What you have to do:
Skip the pictures. Retype exactly, and only, the lines between the line holding "Viewport: 997px width, 768px height." and the last line below, inclusive.

*** Opening of Supplied data ***

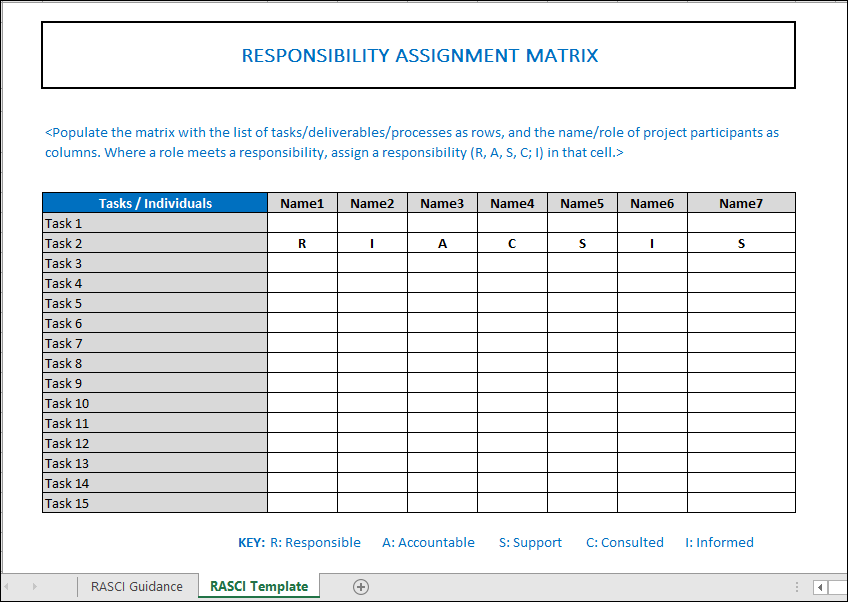The height and width of the screenshot is (602, 848).
Task: Select the Task 1 row label
Action: coord(155,223)
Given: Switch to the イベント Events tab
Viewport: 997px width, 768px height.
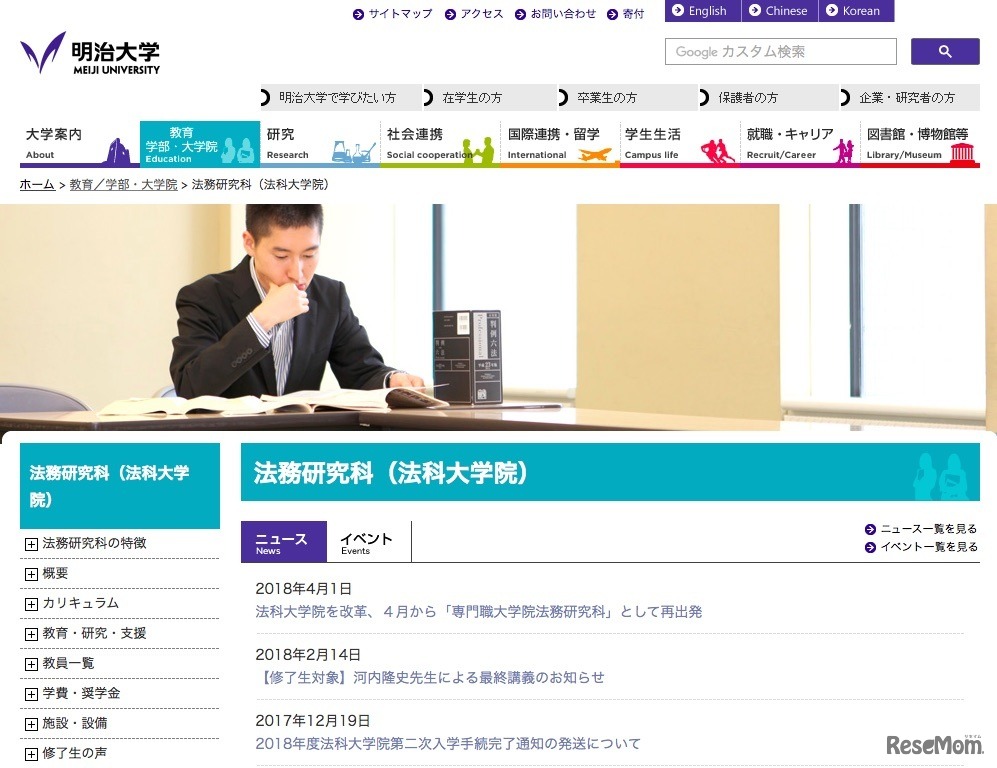Looking at the screenshot, I should (366, 540).
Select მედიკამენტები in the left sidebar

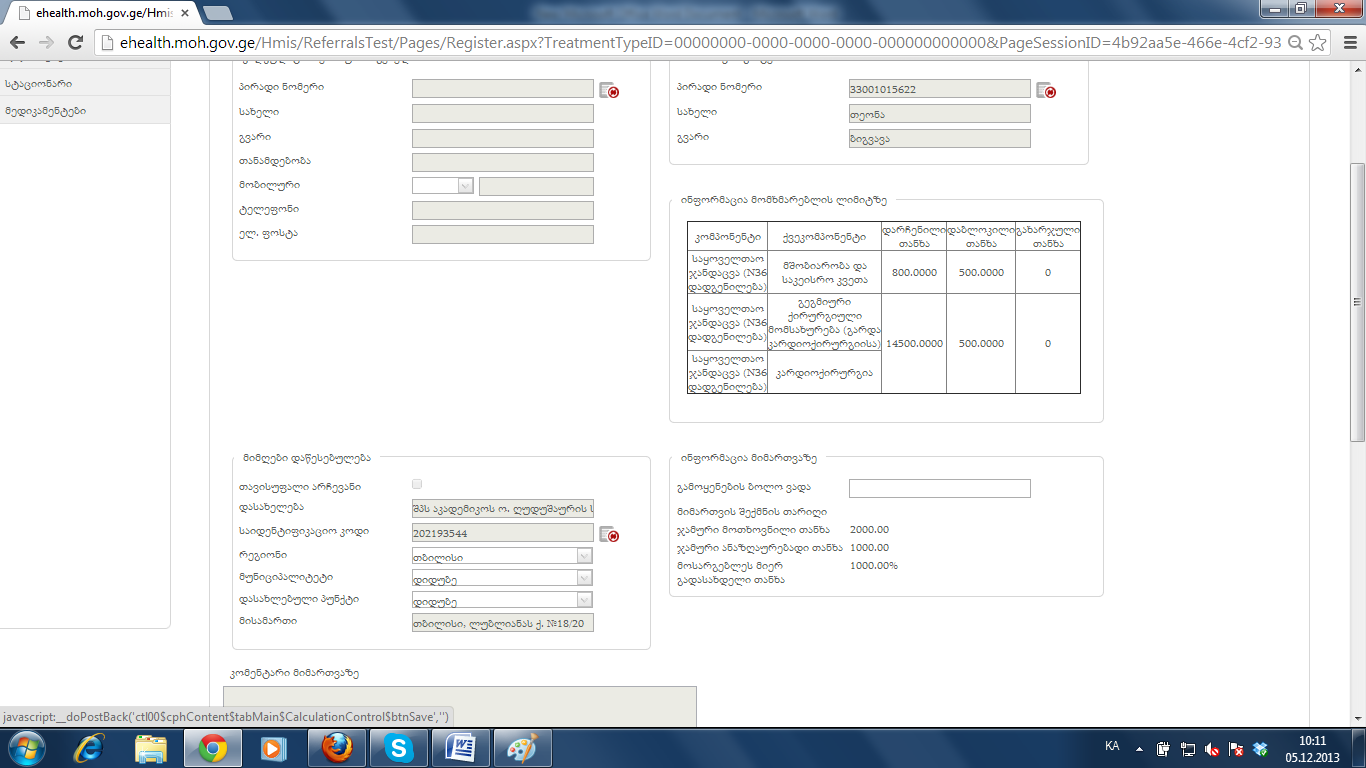coord(46,111)
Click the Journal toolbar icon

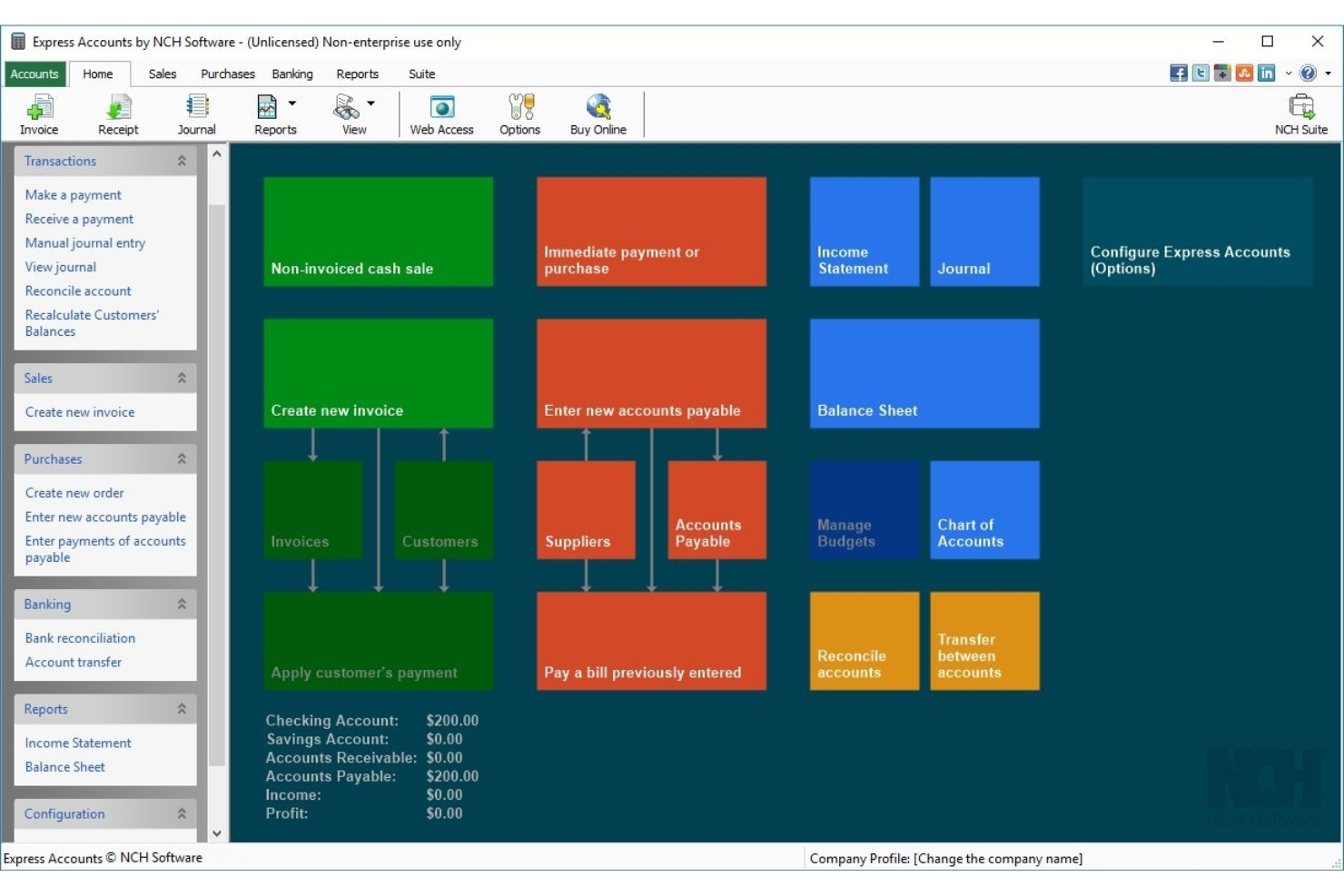pyautogui.click(x=196, y=114)
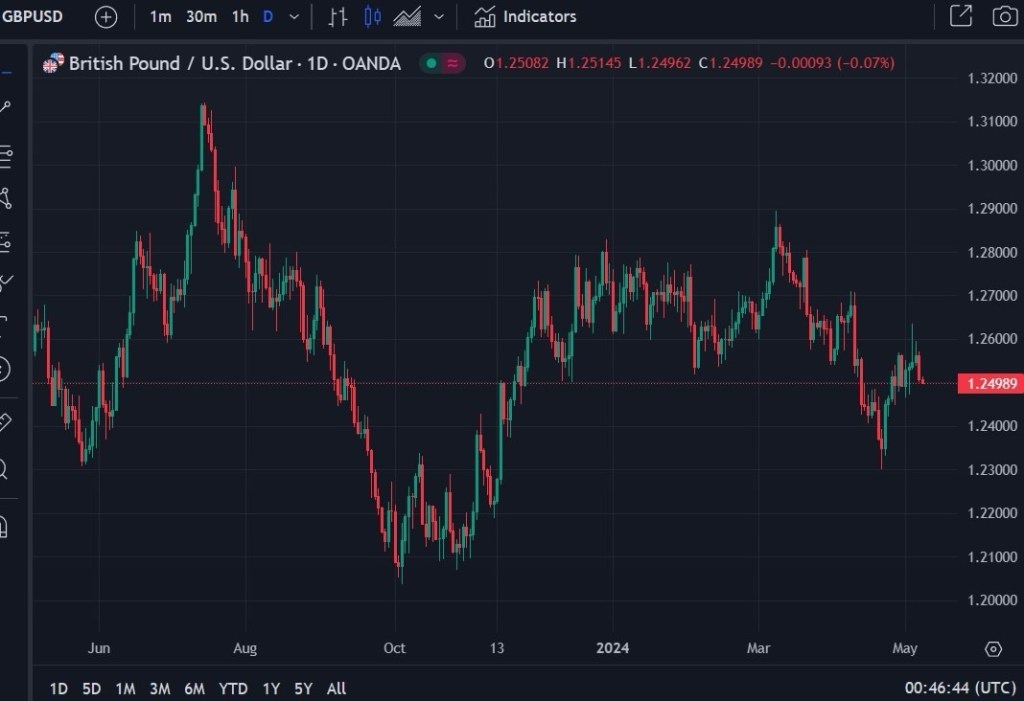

*** Close of Supplied data ***

Solution below:
Viewport: 997px width, 768px height.
Looking at the screenshot, I should (366, 540).
Select მედიკამენტები in the left sidebar

coord(46,111)
Click the Journal toolbar icon

pyautogui.click(x=196, y=114)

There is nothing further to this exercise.